Anyone reading a newspaper today would be forgiven for thinking that the world’s media were conspiring to create the ultimate April Fool’s joke.

Another “hostage crisis” with Iran as the bad guy again, reprising 1979. But all the fuss isn’t really about fifteen British sailors. Western hostages have been held and frequently executed in hostile parts of the world, by the dozens in Iraq. That isn’t going to happen to the crewmen from the HMS Cornwall, and in the normal way of things they would be released as soon as something else more important (perhaps another sex scandal involving a rock star) drives them off the front page. Pretty small potatoes.

Or, it would be if it weren’t played out against the backdrop of a possible US-Iran war.

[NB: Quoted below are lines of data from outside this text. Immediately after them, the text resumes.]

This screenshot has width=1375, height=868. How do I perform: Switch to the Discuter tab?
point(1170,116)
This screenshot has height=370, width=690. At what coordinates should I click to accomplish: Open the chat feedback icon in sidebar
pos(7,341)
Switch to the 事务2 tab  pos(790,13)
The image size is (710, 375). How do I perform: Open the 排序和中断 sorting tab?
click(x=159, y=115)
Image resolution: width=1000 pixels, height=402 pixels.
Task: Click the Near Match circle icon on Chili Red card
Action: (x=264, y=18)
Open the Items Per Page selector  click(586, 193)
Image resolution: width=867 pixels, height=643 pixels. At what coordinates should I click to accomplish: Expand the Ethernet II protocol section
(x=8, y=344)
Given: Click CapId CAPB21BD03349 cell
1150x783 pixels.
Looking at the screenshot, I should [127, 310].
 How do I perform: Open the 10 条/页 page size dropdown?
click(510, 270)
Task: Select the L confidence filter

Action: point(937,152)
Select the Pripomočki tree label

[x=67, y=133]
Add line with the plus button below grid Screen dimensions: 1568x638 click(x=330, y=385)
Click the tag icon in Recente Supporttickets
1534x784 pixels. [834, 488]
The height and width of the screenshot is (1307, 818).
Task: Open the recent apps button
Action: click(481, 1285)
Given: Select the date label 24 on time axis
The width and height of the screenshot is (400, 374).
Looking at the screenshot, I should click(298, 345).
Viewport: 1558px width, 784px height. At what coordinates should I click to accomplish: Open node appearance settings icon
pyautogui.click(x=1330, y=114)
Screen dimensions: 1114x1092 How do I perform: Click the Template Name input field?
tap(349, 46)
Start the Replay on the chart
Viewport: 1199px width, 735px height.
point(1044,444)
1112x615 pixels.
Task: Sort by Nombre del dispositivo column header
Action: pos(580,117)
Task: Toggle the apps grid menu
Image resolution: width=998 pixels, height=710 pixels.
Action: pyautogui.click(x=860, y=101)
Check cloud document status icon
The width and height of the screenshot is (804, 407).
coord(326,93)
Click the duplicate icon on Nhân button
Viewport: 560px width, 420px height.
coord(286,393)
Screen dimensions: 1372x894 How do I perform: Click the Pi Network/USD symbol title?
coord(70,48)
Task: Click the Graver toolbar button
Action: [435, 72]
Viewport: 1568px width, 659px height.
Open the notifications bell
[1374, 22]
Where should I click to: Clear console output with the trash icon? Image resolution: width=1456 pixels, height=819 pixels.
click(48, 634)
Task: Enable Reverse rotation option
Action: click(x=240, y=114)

Investigative journalists and intelligence professionals have been sounding alarms about a looming confrontation between these two for nearly a year and a half now, and informed opinion is universal in prophesying regional and perhaps global catastrophe should it occur. To repeat what you all have heard: yes, such a war would set the whole of Western Asia on fire, result in civilian deaths in the high six figures or maybe more, possibly lead to nuclear escalation, and drive the price of oil high enough to tank the global economy. You’d have to be delusional to do it, and therein lies the worrisomely high probability that it will happen.

Historically, if two feuding nations are led by viciously competing factions almost totally divorced from reality, war is extremely likely. And that would seem to describe the US and Iran right now. All that holds the US back from attacking right away is its own military’s understanding of just how overstretched it is, and what a Pandora’s box it would open. The four-stars are leaking that the US could not deploy even a paratroop brigade elsewhere given the total fixation with Iraq. But the US constitution says that Bush out-ranks them, and Congress has been taken out by the Israeli lobby.

All that separates us from “August 1914” are the valiant efforts of the nations that stand to lose the most if things go pear-shaped. That’s a big crowd, but by far the largest and most powerful are Russia and Turkey. They are both caught in a vise: if war breaks out, they can’t afford to intervene, and they can’t afford not to. These two biggies have divided up the job.Russia is using its Security Council role to ramp up the volume, while its government-controlled media has become nearly hysterical in its “intelligence estimates” of an American attack. Turkey has taken the quiet job. It can play the NATO card in Washington and London and quote the Koran in Tehran.

Who would have thought these two historically bellicose semi-dictatorships would be the last, best hope for peace? Reminds me of Eric Idle singing “The Galaxy Song” at the end of Monty Python’s “Meaning of Life”: “pray that there’s intelligent life somewhere up in space, ’cause there’s bugger all down here on Earth!”